There are no doubt circumstances where hiring outside counsel under the billable hour makes sense—such as for complex or highly negotiated deals, all but the simplest litigation matters, formal legal opinions, emergencies, and other such situations where specialized and better resourced counsel is needed—but for most startups it is simply overkill.


What if instead of these two options, a startup could retain a competent, tech-savvy lawyer with years of experience—as both outside and inside counsel—in blocks of time based on accurately forecasted legal needs? Fractional counsel services of course exist (I provided them myself as a budding attorney), but they typically operate under the traditional billable-hour model and are, in my experience, provided by under-qualified lawyers, many of whom have never actually been an in-house lawyer.


The Model

The proposed model would be based on free, recurring monthly forecasting sessions during which a lawyer would work with you to determine your legal needs given the specifics of your particular organization (such as day-to-day contract flow, anticipated new hires, product development schedule, brainstorming session cadence, etc.).  The lawyer would then recommend a block of time that they believe is needed to satisfy such needs, and you would pay a flat hourly rate that is much lower than that for which an outside lawyer would bill you for a similarly experienced lawyer (which would easily be 3-4x in my case) for each hour in the block.


Launching a new product or expanding into a new territory soon?  Book a larger block.  Heads down developing your MVP?  Book a smaller one.  In either case, your fractional counsel would be incentivized to do efficient, quality work so that they can meet client expectations for each reserved block, or risk future business.  (They did help you with the forecasting after all.)  And any incentive to do make-work will no doubt disappear entirely.

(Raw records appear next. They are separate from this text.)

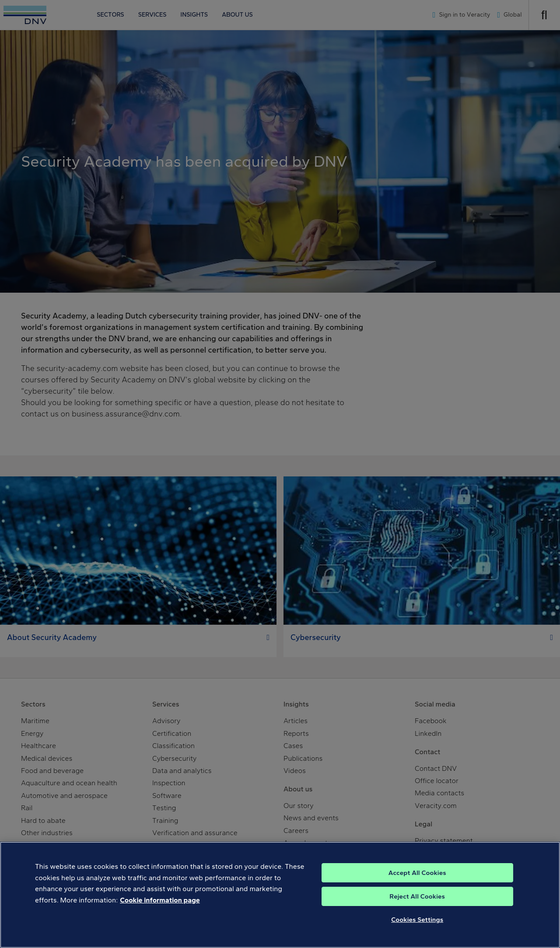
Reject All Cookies (417, 907)
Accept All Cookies (417, 883)
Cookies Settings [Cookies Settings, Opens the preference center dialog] (417, 930)
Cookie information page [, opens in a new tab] (160, 910)
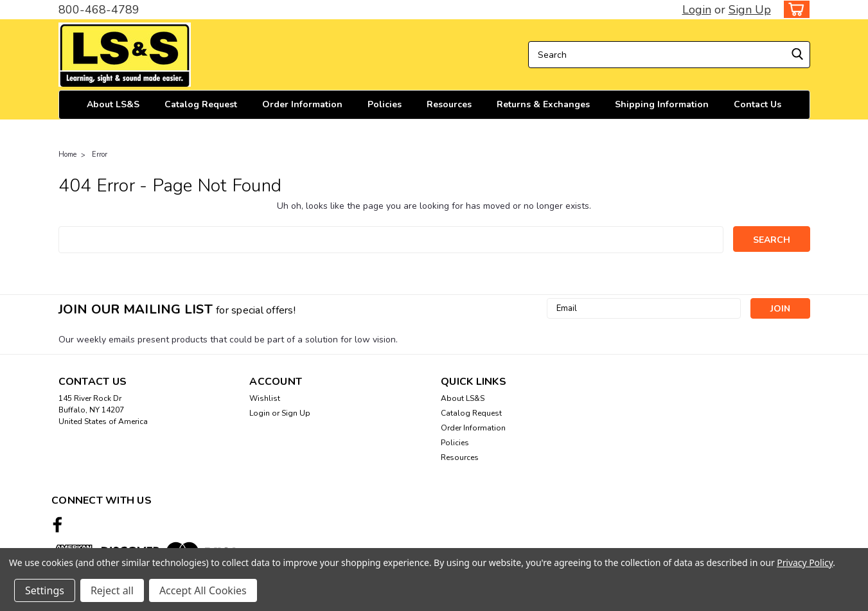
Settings (44, 590)
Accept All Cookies (203, 590)
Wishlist (265, 398)
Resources (449, 104)
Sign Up (750, 10)
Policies (384, 104)
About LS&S (113, 104)
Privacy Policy (804, 562)
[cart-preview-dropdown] (793, 9)
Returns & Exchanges (543, 104)
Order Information (302, 104)
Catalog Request (200, 104)
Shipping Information (662, 104)
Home (67, 154)
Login (696, 10)
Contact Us (757, 104)
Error (100, 154)
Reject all (112, 590)
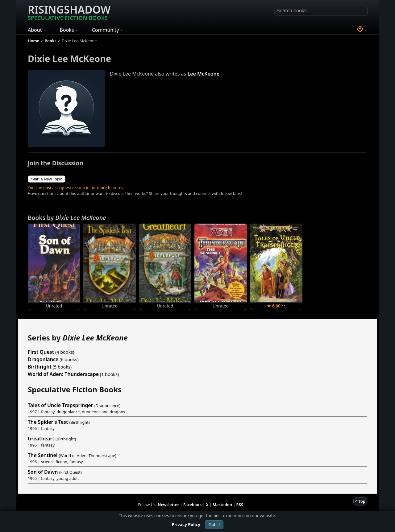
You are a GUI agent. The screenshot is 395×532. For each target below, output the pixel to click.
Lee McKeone (203, 74)
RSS (240, 505)
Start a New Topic (47, 179)
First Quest (41, 352)
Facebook (193, 505)
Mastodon (222, 505)
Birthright (40, 367)
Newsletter (168, 505)
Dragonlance (43, 359)
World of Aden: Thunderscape (63, 374)
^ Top (360, 501)
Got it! (214, 525)
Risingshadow (69, 12)
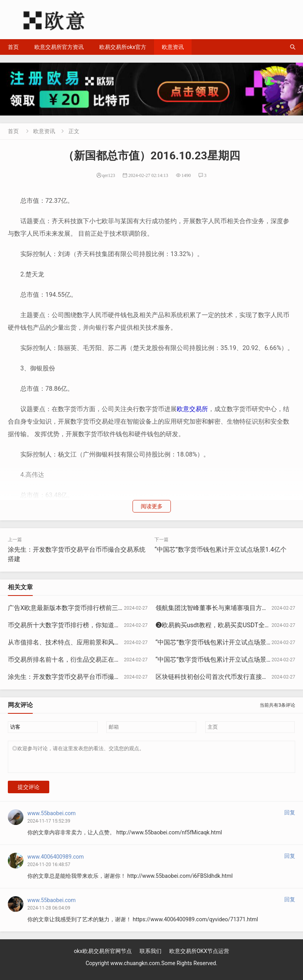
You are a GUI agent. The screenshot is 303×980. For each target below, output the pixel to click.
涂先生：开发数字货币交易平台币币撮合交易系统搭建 (83, 677)
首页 (13, 47)
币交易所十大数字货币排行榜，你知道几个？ (70, 625)
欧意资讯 (173, 47)
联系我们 (151, 956)
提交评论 (29, 792)
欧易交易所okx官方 (123, 47)
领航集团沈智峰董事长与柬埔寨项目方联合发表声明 (228, 608)
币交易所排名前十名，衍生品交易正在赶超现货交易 (80, 659)
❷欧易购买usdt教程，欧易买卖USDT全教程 (216, 625)
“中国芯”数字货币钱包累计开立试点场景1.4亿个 (221, 549)
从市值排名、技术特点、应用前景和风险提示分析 (77, 642)
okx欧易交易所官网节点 (103, 956)
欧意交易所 (192, 409)
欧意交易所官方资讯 (59, 47)
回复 (290, 817)
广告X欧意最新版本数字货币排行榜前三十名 (69, 608)
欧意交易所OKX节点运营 (199, 956)
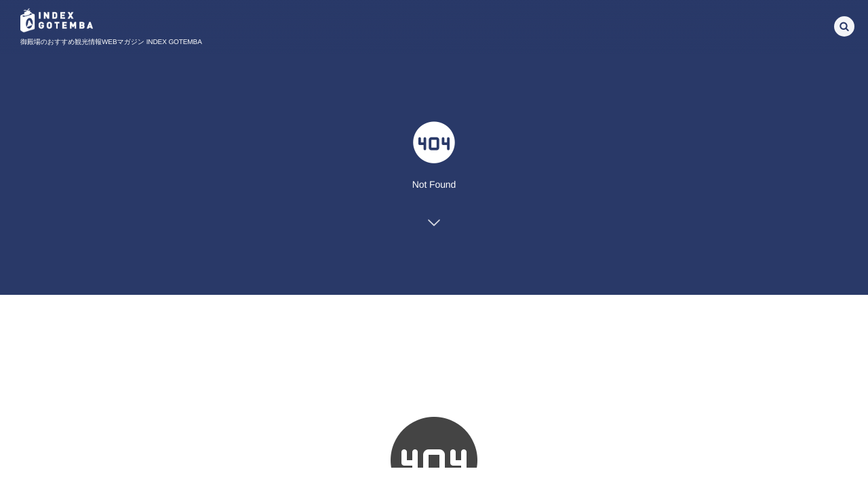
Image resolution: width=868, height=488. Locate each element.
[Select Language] (770, 24)
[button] (844, 25)
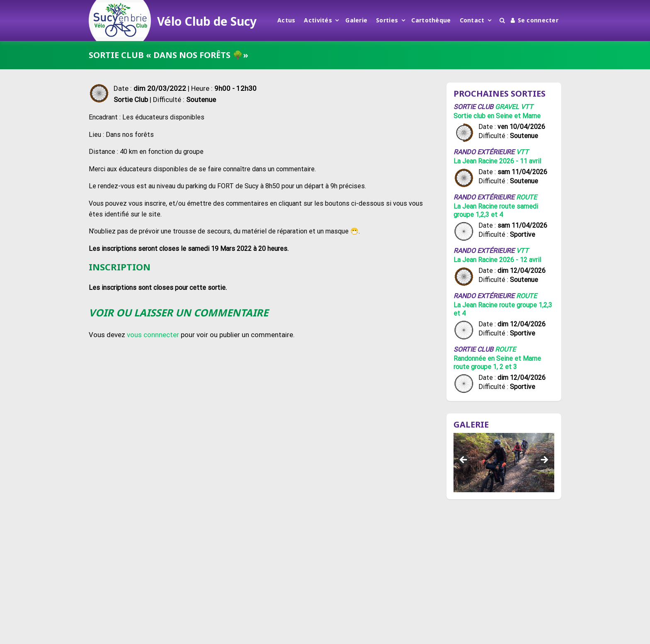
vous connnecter (153, 335)
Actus (286, 20)
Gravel (507, 107)
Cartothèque (431, 20)
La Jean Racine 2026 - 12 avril (497, 260)
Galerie (356, 20)
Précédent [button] (464, 460)
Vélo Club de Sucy (207, 21)
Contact (472, 20)
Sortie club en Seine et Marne (497, 116)
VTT (527, 107)
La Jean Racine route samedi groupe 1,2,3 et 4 (496, 210)
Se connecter (534, 20)
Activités (318, 20)
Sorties (387, 20)
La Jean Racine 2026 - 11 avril (497, 161)
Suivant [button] (544, 460)
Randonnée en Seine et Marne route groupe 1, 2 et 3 (497, 362)
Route (526, 197)
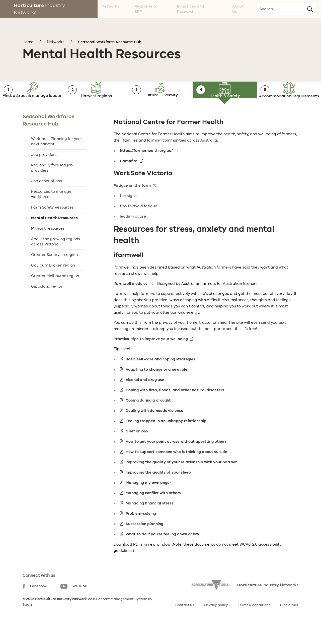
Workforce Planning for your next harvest (56, 158)
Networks (56, 42)
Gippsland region (47, 303)
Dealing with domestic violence (154, 427)
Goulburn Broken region (53, 282)
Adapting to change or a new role (156, 386)
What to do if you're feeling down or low (162, 550)
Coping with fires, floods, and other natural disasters (175, 406)
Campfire (129, 177)
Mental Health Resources (54, 234)
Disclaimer (289, 621)
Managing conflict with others (153, 509)
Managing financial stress (149, 520)
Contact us (185, 621)
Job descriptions (46, 197)
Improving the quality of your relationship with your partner (181, 478)
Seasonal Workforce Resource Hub (110, 42)
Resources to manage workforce (51, 210)
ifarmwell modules (131, 300)
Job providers (44, 171)
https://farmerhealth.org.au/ (146, 167)
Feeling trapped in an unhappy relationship (166, 437)
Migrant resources (48, 245)
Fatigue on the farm (132, 202)
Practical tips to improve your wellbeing (151, 355)
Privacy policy (216, 621)
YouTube (73, 603)
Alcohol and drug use (145, 396)
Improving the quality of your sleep (158, 489)
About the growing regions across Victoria (55, 258)
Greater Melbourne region (55, 292)
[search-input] (286, 9)
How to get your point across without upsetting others (176, 458)
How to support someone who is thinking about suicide (176, 468)
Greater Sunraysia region (54, 271)
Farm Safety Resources (52, 224)
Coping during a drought (148, 417)
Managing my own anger (148, 499)
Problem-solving (141, 530)
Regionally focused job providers (52, 184)
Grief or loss (137, 447)
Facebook (35, 602)
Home (28, 42)
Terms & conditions (254, 621)
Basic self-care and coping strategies (160, 375)
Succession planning (144, 540)
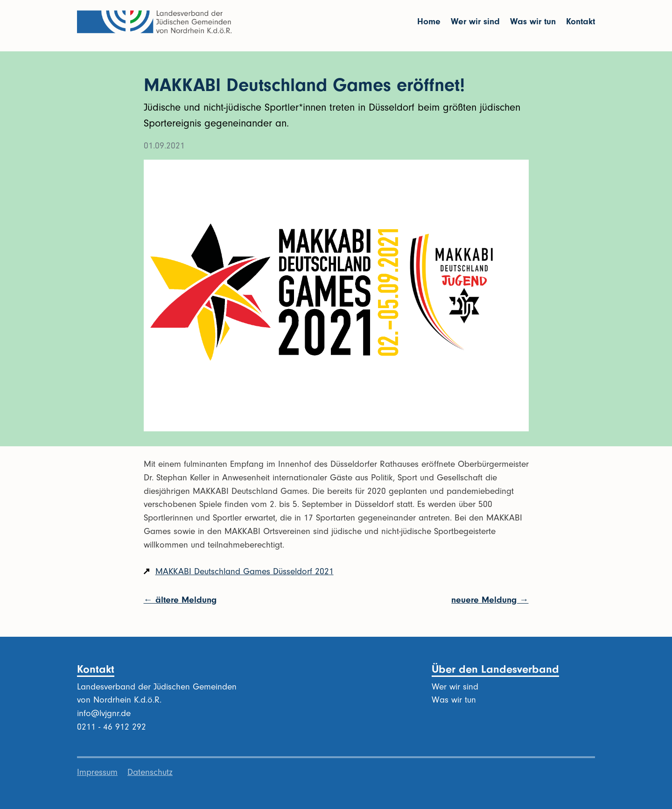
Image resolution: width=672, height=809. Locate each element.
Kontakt (581, 21)
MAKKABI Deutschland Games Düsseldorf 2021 (245, 571)
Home (429, 21)
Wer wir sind (475, 21)
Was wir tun (533, 21)
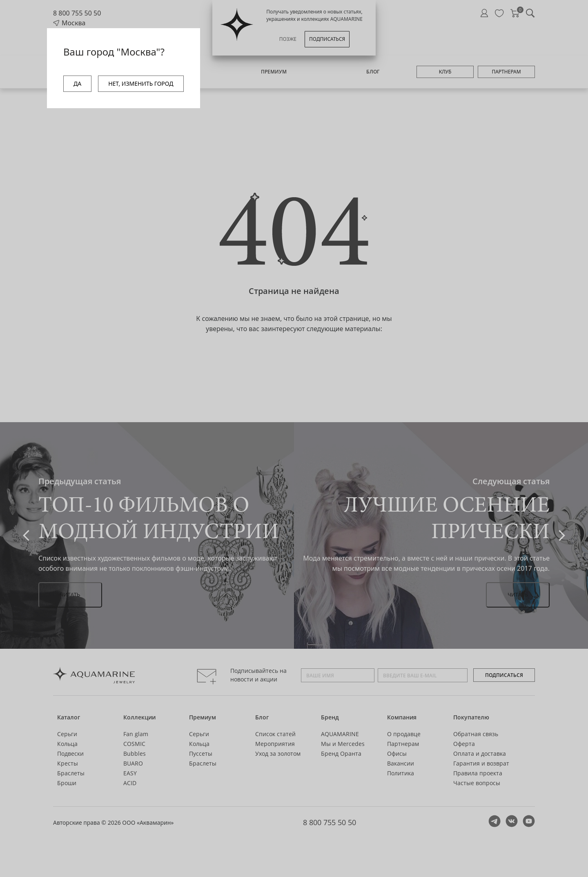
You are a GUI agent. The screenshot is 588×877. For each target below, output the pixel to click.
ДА (77, 83)
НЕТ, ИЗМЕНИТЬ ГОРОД (140, 83)
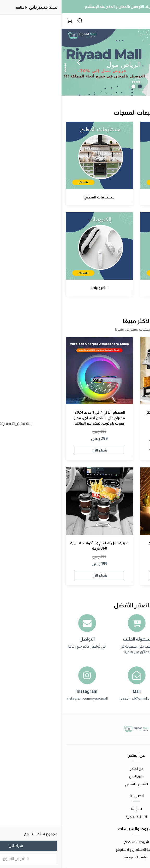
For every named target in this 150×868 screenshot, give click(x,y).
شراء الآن (112, 445)
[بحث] (18, 21)
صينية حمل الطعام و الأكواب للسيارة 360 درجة (38, 546)
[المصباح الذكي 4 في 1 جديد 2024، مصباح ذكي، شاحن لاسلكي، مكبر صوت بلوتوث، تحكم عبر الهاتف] (38, 371)
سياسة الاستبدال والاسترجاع (75, 849)
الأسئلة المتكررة (75, 817)
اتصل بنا (75, 809)
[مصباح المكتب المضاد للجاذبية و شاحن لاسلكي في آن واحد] (112, 501)
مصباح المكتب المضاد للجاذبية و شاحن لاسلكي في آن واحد (112, 546)
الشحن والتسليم (75, 784)
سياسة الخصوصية (75, 857)
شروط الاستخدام (75, 842)
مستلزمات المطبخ (38, 197)
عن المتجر (75, 769)
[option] (75, 62)
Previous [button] (133, 62)
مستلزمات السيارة (112, 288)
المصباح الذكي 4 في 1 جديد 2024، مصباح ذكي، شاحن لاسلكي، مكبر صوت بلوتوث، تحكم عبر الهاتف (38, 417)
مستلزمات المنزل (112, 197)
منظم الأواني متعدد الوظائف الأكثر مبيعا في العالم (112, 415)
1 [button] (78, 87)
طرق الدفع (75, 776)
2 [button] (72, 87)
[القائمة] (142, 21)
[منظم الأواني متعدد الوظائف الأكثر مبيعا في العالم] (112, 371)
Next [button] (17, 62)
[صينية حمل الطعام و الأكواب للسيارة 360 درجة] (38, 501)
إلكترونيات (38, 288)
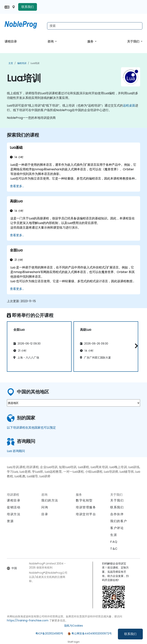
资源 (10, 521)
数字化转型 (84, 500)
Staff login (74, 642)
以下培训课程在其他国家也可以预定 (31, 428)
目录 (45, 514)
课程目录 (10, 42)
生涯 (114, 535)
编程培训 (22, 63)
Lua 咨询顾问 (16, 451)
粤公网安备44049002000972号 (92, 634)
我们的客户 (119, 521)
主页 (11, 63)
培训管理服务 (86, 507)
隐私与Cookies (74, 626)
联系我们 (130, 634)
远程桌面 (129, 106)
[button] (135, 346)
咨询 (51, 42)
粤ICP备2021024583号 (49, 634)
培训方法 (13, 514)
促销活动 (13, 507)
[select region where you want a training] (73, 403)
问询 (45, 507)
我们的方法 (50, 500)
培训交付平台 (86, 514)
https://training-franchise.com (28, 620)
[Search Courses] (95, 26)
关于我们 (134, 42)
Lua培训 (35, 63)
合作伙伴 (117, 514)
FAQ (114, 542)
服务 (91, 42)
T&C (114, 549)
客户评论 (117, 528)
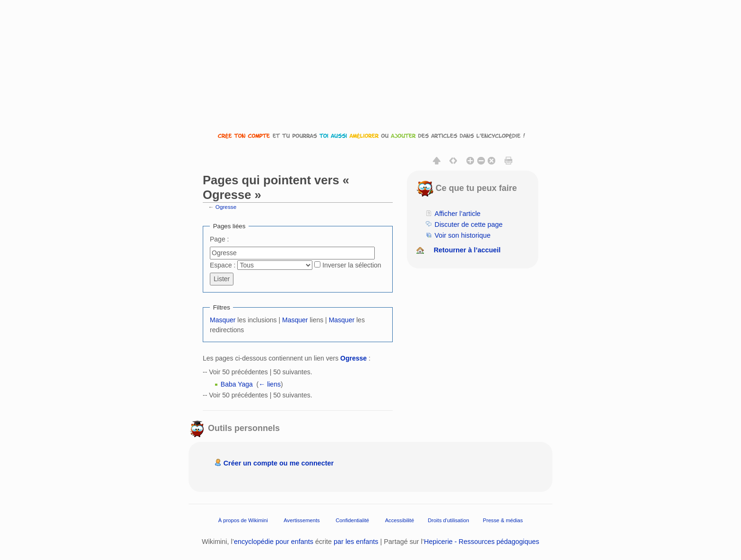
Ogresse (226, 207)
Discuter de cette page (469, 224)
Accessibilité (400, 520)
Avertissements (302, 520)
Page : (219, 239)
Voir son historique (463, 235)
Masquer (223, 320)
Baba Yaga (237, 384)
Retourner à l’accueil (467, 250)
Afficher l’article (457, 214)
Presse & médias (503, 520)
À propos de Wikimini (243, 520)
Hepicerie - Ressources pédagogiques (482, 542)
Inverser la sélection (352, 265)
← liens (269, 384)
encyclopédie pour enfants (274, 542)
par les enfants (356, 542)
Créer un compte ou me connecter (279, 463)
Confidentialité (352, 520)
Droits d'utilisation (448, 520)
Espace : (223, 265)
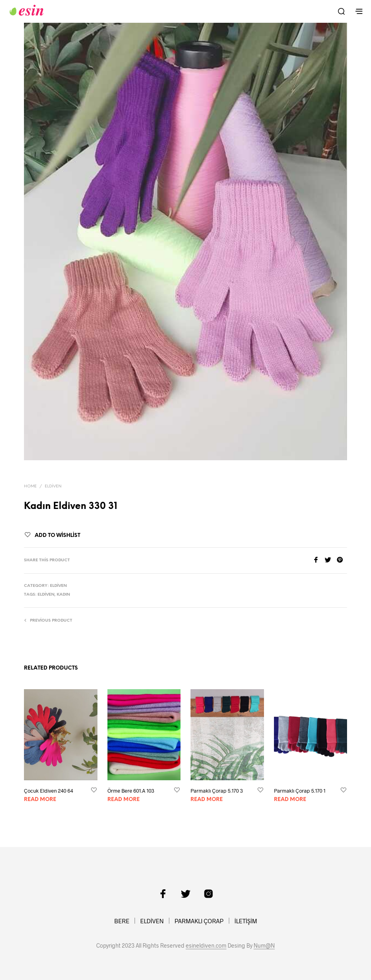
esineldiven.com (206, 946)
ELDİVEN (152, 921)
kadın (63, 594)
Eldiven (53, 486)
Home (30, 486)
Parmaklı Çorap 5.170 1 (300, 791)
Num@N (264, 946)
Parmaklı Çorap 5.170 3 (216, 791)
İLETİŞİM (246, 921)
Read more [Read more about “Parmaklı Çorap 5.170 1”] (290, 799)
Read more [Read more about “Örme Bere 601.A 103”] (123, 799)
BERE (122, 921)
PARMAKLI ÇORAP (199, 921)
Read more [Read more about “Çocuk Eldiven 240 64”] (40, 799)
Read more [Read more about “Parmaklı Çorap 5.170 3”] (206, 799)
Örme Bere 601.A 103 (131, 791)
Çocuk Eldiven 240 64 (48, 791)
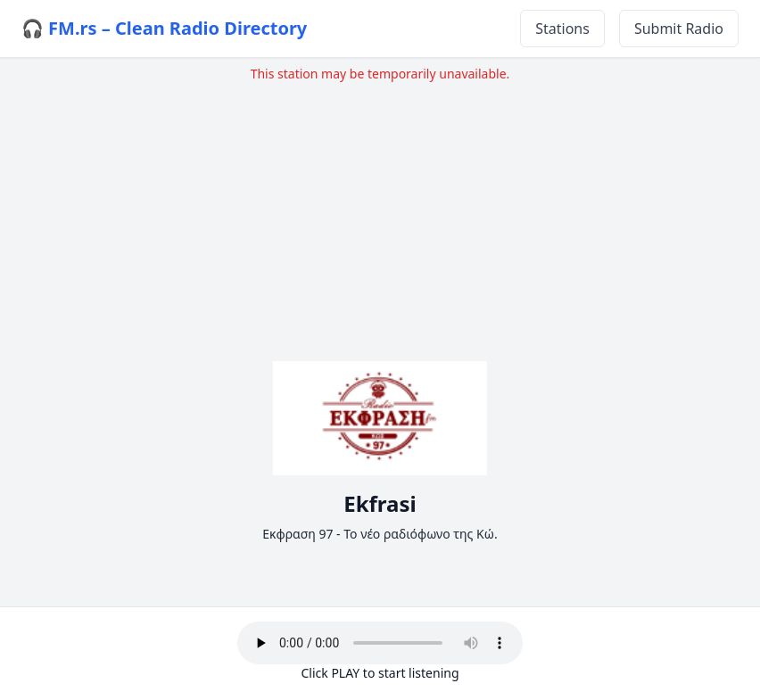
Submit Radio (679, 29)
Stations (562, 29)
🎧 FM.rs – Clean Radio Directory (164, 28)
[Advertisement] (380, 208)
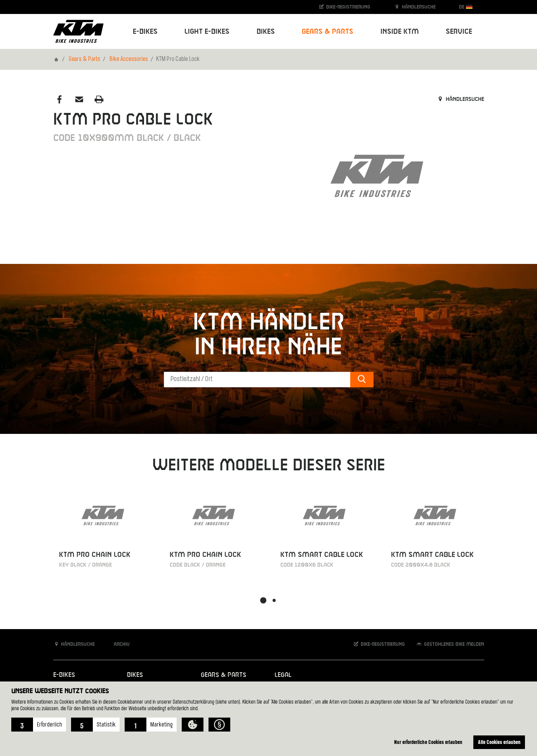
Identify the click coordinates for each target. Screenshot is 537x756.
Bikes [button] (266, 31)
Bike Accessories (129, 59)
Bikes (135, 675)
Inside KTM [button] (400, 31)
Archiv (118, 644)
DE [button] (466, 7)
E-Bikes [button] (145, 31)
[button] (38, 725)
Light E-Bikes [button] (207, 31)
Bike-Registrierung (344, 7)
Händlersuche (415, 7)
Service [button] (459, 31)
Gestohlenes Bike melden (450, 644)
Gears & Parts (84, 59)
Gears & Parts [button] (327, 31)
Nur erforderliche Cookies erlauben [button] (428, 742)
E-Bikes (64, 675)
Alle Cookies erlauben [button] (499, 742)
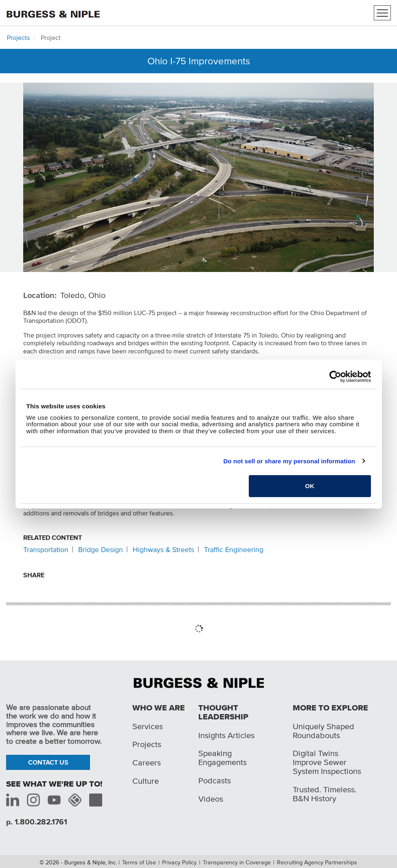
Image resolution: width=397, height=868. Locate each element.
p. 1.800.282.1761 (37, 822)
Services (147, 726)
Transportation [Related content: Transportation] (46, 550)
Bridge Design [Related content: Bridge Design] (101, 550)
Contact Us (48, 762)
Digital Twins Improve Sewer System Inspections (327, 762)
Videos (211, 799)
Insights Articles (226, 735)
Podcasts (215, 780)
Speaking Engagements (222, 758)
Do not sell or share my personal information (289, 461)
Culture (145, 781)
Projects (18, 37)
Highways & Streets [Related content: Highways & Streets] (163, 550)
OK (309, 486)
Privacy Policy (179, 862)
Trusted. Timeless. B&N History (325, 794)
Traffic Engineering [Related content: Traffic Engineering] (234, 550)
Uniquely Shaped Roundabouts (323, 731)
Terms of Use (139, 862)
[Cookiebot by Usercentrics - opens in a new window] (335, 377)
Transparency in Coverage (237, 862)
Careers (147, 763)
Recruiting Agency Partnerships (317, 862)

Of course, the need for legal work cannot always be accurately forecasted, so maintaining flexibility is crucial.  But the core idea remains the same: to pay only for the counsel you need, without the flaws of traditional models.


The Company

Based on this concept, I have launched EnigmaTech Legal with the hope that this model will prove sustainable.  Clients pay only the amount for which their lawyer is willing to do the work and can bank the rest, equity and all.  Fully transparent rates and straightforward service terms are posted publicly online.  (Would your existing outside counsel do that?  Why not, do you think?)


Those of you who have worked with me in-house know that I am efficient and transparent to a fault.  My hope is that EnigmaTech Legal will allow me to leverage that blessing/curse in new and exciting ways.


Conclusion

With EnigmaTech Legal, you can have many of the benefits of in-house counsel without the costs, and escape the innovation-stifling billable hour.